[Written instruction]
Convert every line of the rows below into a JSON list of strings, with one string per line and blank lines omitted.

Stored data entries:
* Start *

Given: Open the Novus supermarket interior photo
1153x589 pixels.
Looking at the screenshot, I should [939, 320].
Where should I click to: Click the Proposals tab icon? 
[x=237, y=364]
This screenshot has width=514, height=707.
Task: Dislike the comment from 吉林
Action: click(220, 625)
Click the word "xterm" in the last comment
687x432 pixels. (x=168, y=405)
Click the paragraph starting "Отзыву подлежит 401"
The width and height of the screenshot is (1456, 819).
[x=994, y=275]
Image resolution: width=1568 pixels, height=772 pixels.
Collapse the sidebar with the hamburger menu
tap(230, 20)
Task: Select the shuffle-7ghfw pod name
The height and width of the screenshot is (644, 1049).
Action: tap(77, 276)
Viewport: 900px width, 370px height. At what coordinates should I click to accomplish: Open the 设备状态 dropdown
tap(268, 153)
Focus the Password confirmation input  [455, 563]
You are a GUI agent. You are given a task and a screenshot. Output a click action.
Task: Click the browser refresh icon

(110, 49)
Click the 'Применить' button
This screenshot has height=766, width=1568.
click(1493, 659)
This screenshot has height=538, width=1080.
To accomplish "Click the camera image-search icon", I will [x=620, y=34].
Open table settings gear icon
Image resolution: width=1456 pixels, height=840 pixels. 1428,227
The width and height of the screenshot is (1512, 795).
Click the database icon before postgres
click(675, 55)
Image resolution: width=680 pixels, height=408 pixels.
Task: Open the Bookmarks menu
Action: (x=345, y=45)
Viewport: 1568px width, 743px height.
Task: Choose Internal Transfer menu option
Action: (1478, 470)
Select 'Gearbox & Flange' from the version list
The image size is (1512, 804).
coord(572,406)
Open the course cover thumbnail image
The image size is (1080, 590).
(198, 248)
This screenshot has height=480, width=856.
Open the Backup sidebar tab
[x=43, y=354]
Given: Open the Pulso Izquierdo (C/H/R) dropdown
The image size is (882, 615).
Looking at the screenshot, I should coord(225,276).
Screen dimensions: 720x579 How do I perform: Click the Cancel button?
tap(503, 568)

* End *

[Solved problem]
[
  "Given: Open the Novus supermarket interior photo",
  "1153x589 pixels.",
  "Looking at the screenshot, I should [939, 320].",
  "Where should I click to: Click the Proposals tab icon? ",
  "[x=237, y=364]",
  "This screenshot has width=514, height=707.",
  "Task: Dislike the comment from 吉林",
  "Action: click(220, 625)",
  "Click the word \"xterm\" in the last comment",
  "687x432 pixels. (x=168, y=405)",
  "Click the paragraph starting \"Отзыву подлежит 401\"",
  "The width and height of the screenshot is (1456, 819).",
  "[x=994, y=275]",
  "Image resolution: width=1568 pixels, height=772 pixels.",
  "Collapse the sidebar with the hamburger menu",
  "tap(230, 20)",
  "Task: Select the shuffle-7ghfw pod name",
  "The height and width of the screenshot is (644, 1049).",
  "Action: tap(77, 276)",
  "Viewport: 900px width, 370px height. At what coordinates should I click to accomplish: Open the 设备状态 dropdown",
  "tap(268, 153)",
  "Focus the Password confirmation input  [455, 563]",
  "You are a GUI agent. You are given a task and a screenshot. Output a click action.",
  "Task: Click the browser refresh icon",
  "(110, 49)",
  "Click the 'Применить' button",
  "This screenshot has height=766, width=1568.",
  "click(1493, 659)",
  "This screenshot has height=538, width=1080.",
  "To accomplish \"Click the camera image-search icon\", I will [x=620, y=34].",
  "Open table settings gear icon",
  "Image resolution: width=1456 pixels, height=840 pixels. 1428,227",
  "The width and height of the screenshot is (1512, 795).",
  "Click the database icon before postgres",
  "click(675, 55)",
  "Image resolution: width=680 pixels, height=408 pixels.",
  "Task: Open the Bookmarks menu",
  "Action: (x=345, y=45)",
  "Viewport: 1568px width, 743px height.",
  "Task: Choose Internal Transfer menu option",
  "Action: (1478, 470)",
  "Select 'Gearbox & Flange' from the version list",
  "The image size is (1512, 804).",
  "coord(572,406)",
  "Open the course cover thumbnail image",
  "The image size is (1080, 590).",
  "(198, 248)",
  "This screenshot has height=480, width=856.",
  "Open the Backup sidebar tab",
  "[x=43, y=354]",
  "Given: Open the Pulso Izquierdo (C/H/R) dropdown",
  "The image size is (882, 615).",
  "Looking at the screenshot, I should coord(225,276).",
  "Screen dimensions: 720x579 How do I perform: Click the Cancel button?",
  "tap(503, 568)"
]